Effect of the individual layer thickness on the transformation of Cu/W nano-multilayers into nanocomposites

Thermal treatment of nano-multilayers (NMLs) constituted of alternating immiscible metals, like W and Cu, can evolve in a nanocomposite (NC) with tailored mechanical, electrical and/or thermal properties. The NML-to-NC transformation can result in unique material properties of the resulting NC, which can hardly be achieved by conventional composite fabrication. In this paper, we systematically study the role of the individual Cu and W layer thicknesses in Cu/W NMLs on the diffusion, internal stress evolution and resulting NC microstructure upon heating by X-ray diffraction, high-resolution scanning electron microcopy and Auger electron spectroscopy.
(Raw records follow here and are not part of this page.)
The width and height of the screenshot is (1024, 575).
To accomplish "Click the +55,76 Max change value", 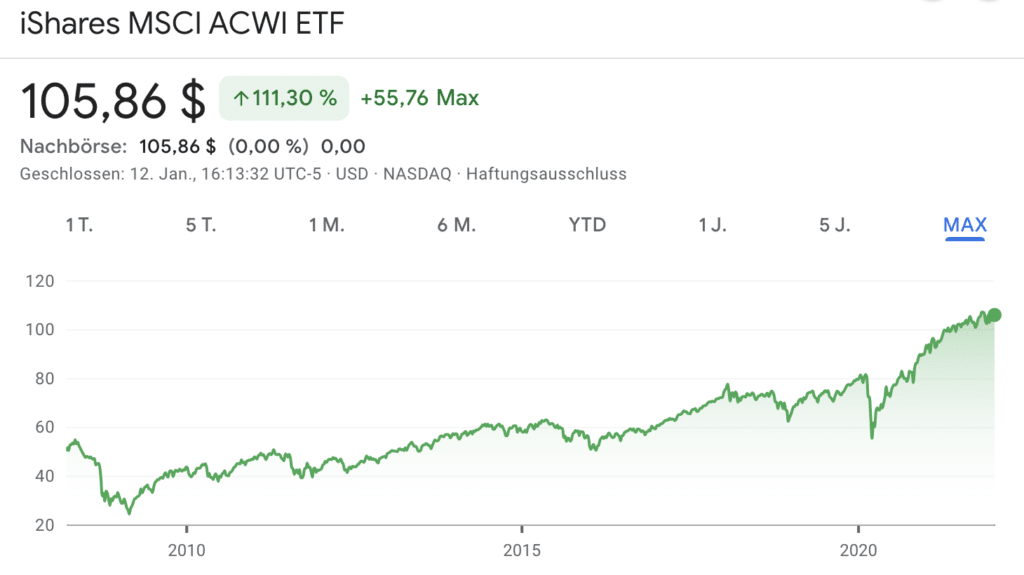I will 419,98.
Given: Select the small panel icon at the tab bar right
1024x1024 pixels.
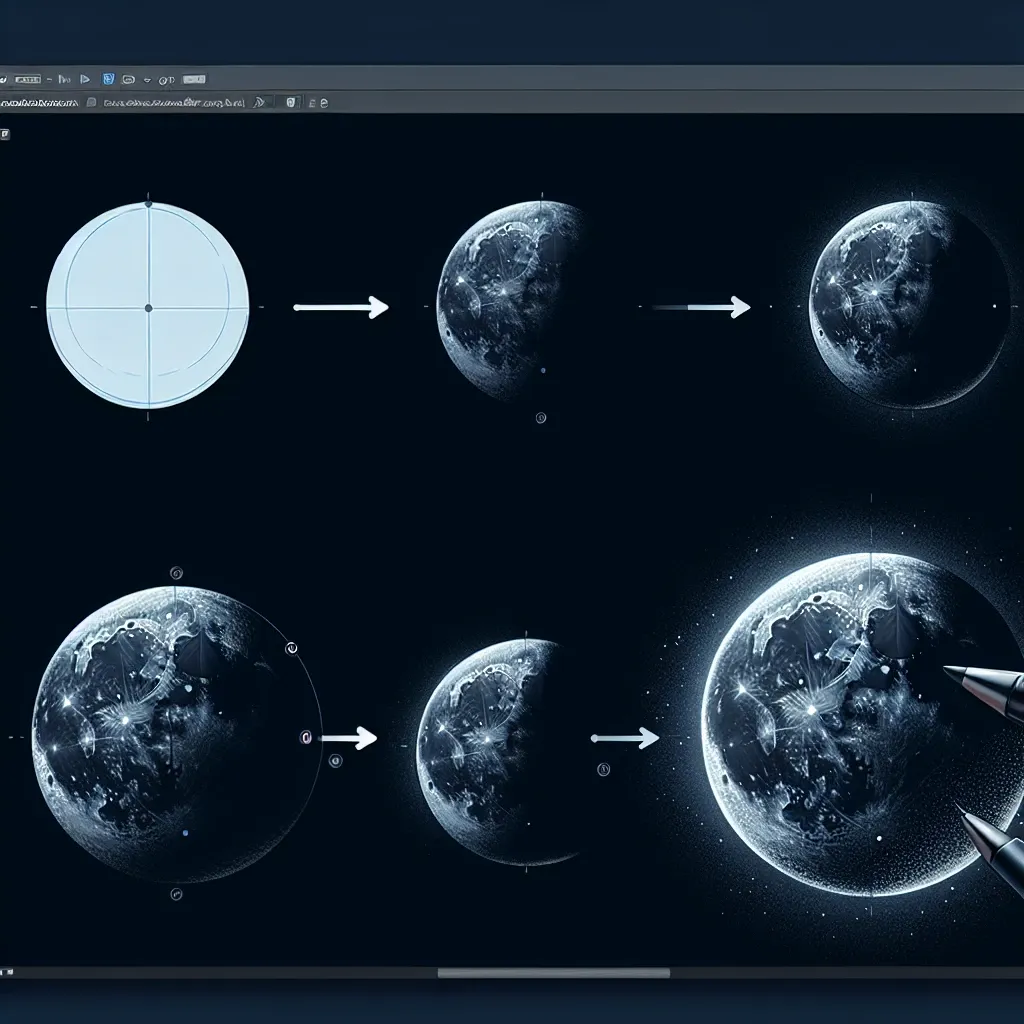Looking at the screenshot, I should (x=290, y=100).
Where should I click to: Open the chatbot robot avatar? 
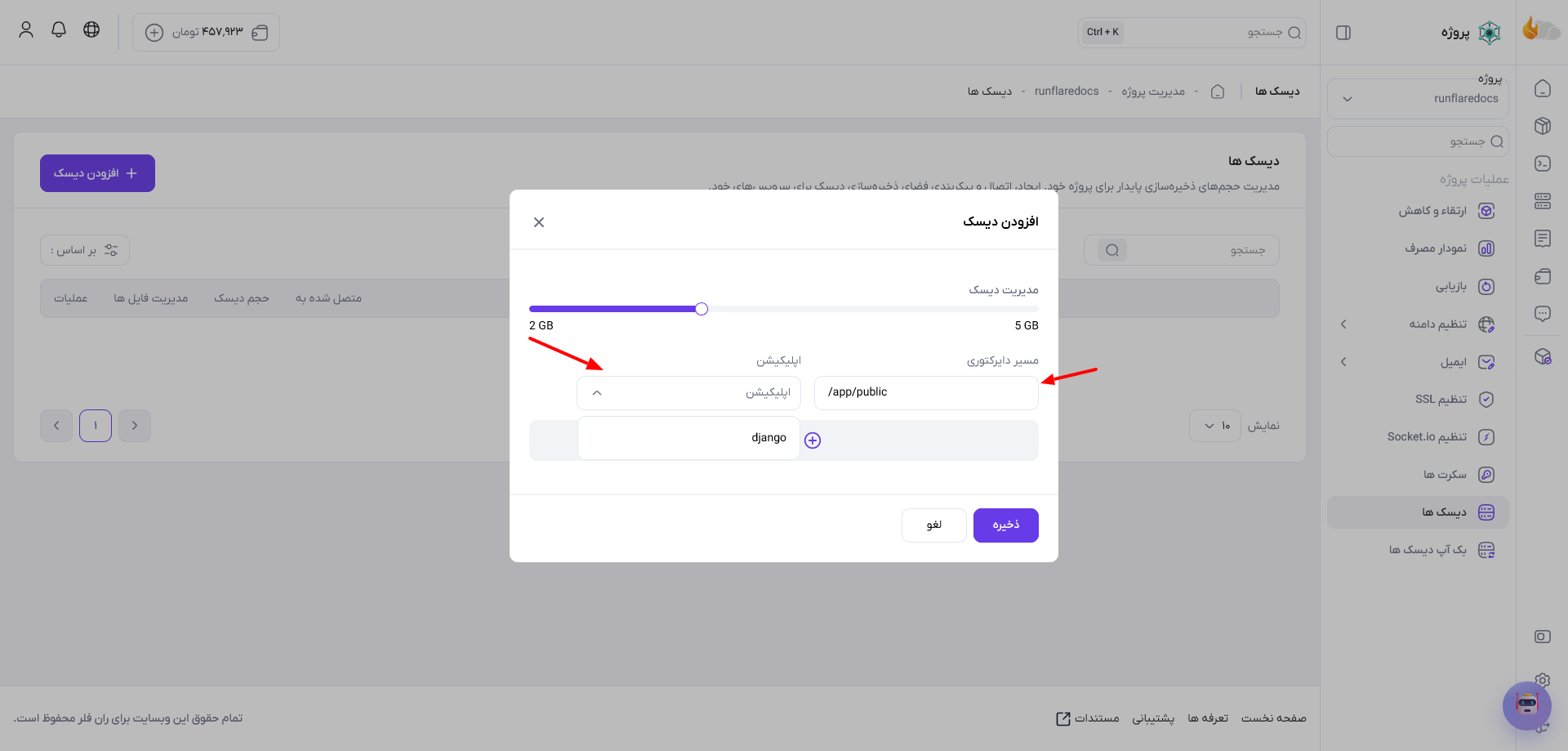[1526, 705]
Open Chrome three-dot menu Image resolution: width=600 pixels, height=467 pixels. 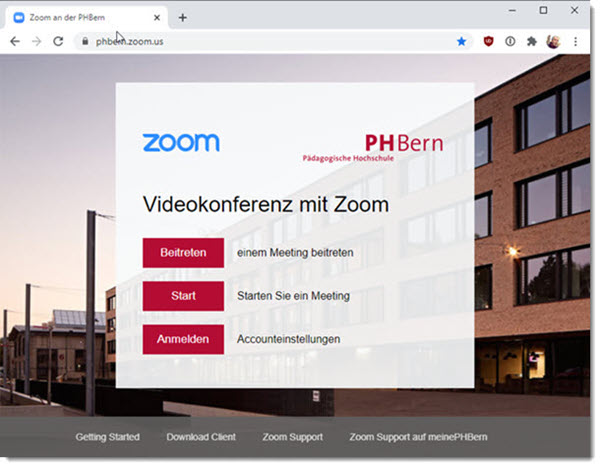pos(576,41)
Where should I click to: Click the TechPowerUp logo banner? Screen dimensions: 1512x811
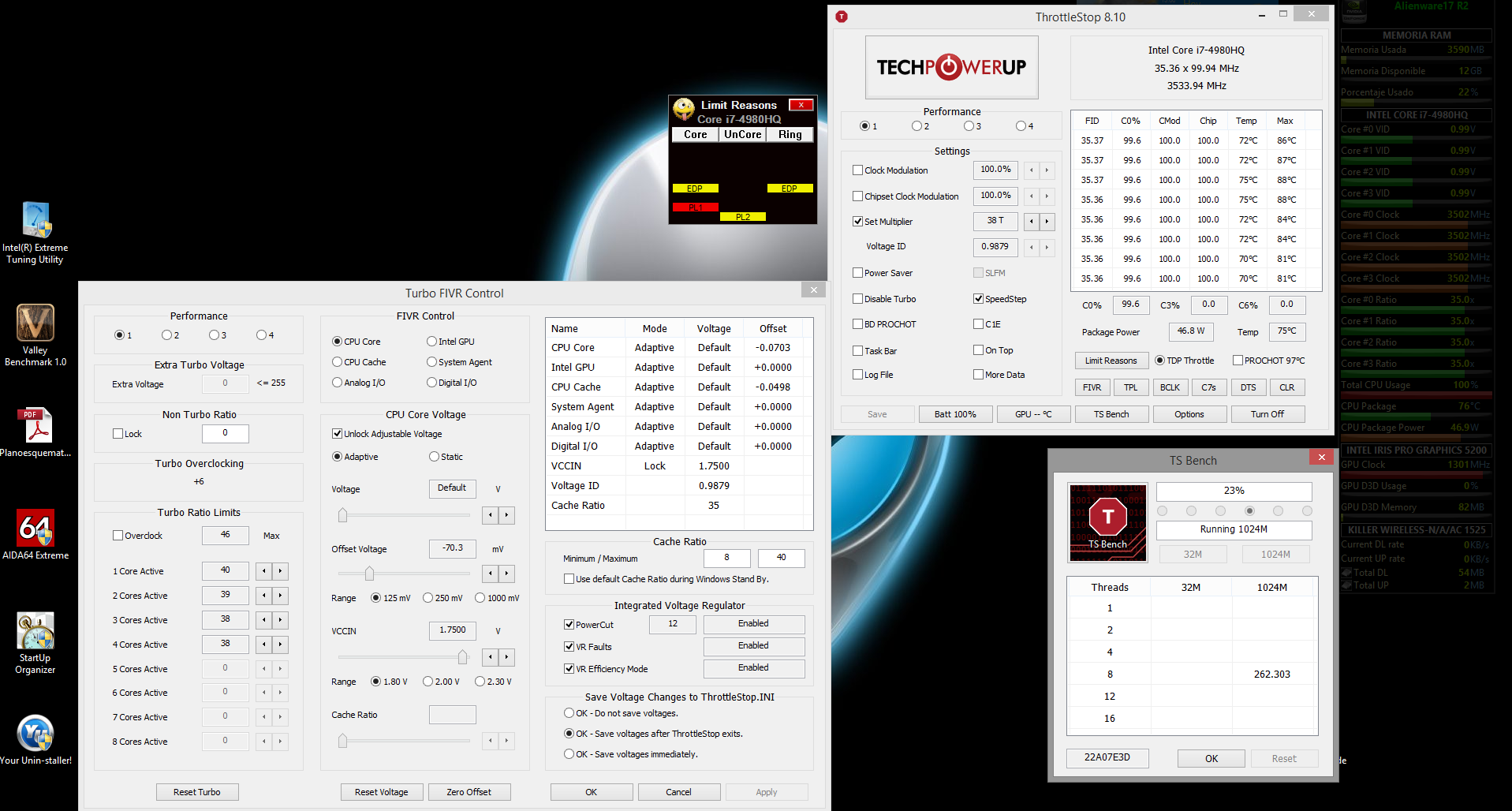[951, 67]
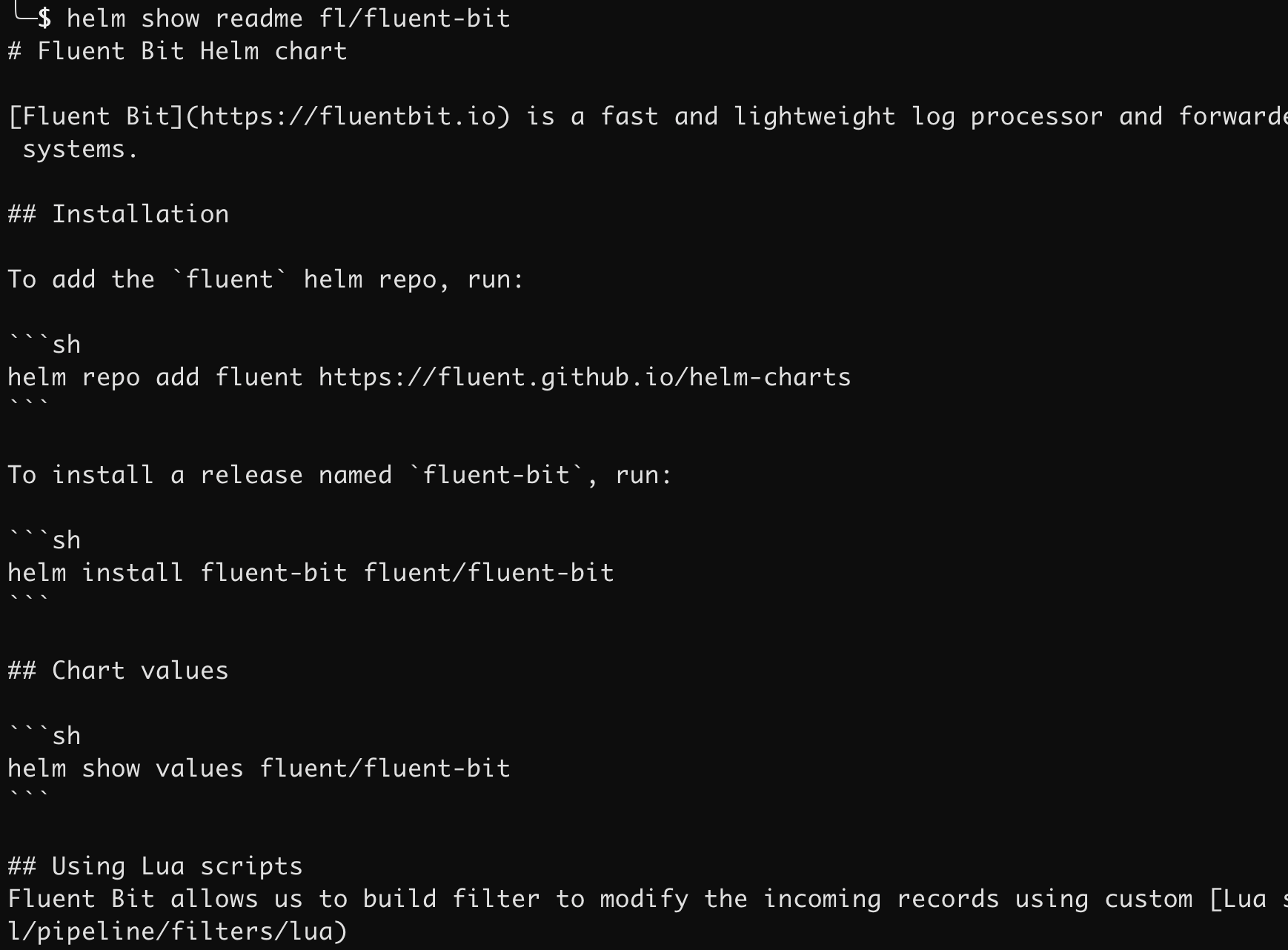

In the as-deposited state, a strong compressive stress state of Cu and W is observed, which is governed by a dominating interface stress contribution of the Cu{111}/W{110} interfaces of 11.25 +/- 0.56 J/m(2). Isothermal annealing of the as-deposited NMLs with different Cu and W layer thicknesses yields to the formation of nets of Cu protrusions on the NML surface, acting as a stress relaxation mechanism, which becomes thermally activated at 400 degrees C. The kinetics of Cu surface outflow are governed by the initial Cu/W stress state and the individual layer thickness ratio. During annealing at 700-800 degrees C, the Cu surface particles diffuse back into the volume of the near stress-free NML (dissolution), which defines the onset of accelerated degradation of the nanolaminated structure by thermal grooving, eventually forming a NC. The thickness ratio of Cu and W layers is shown to strongly affect the onset of the NML-to-NC transformation and the final NC microstructure.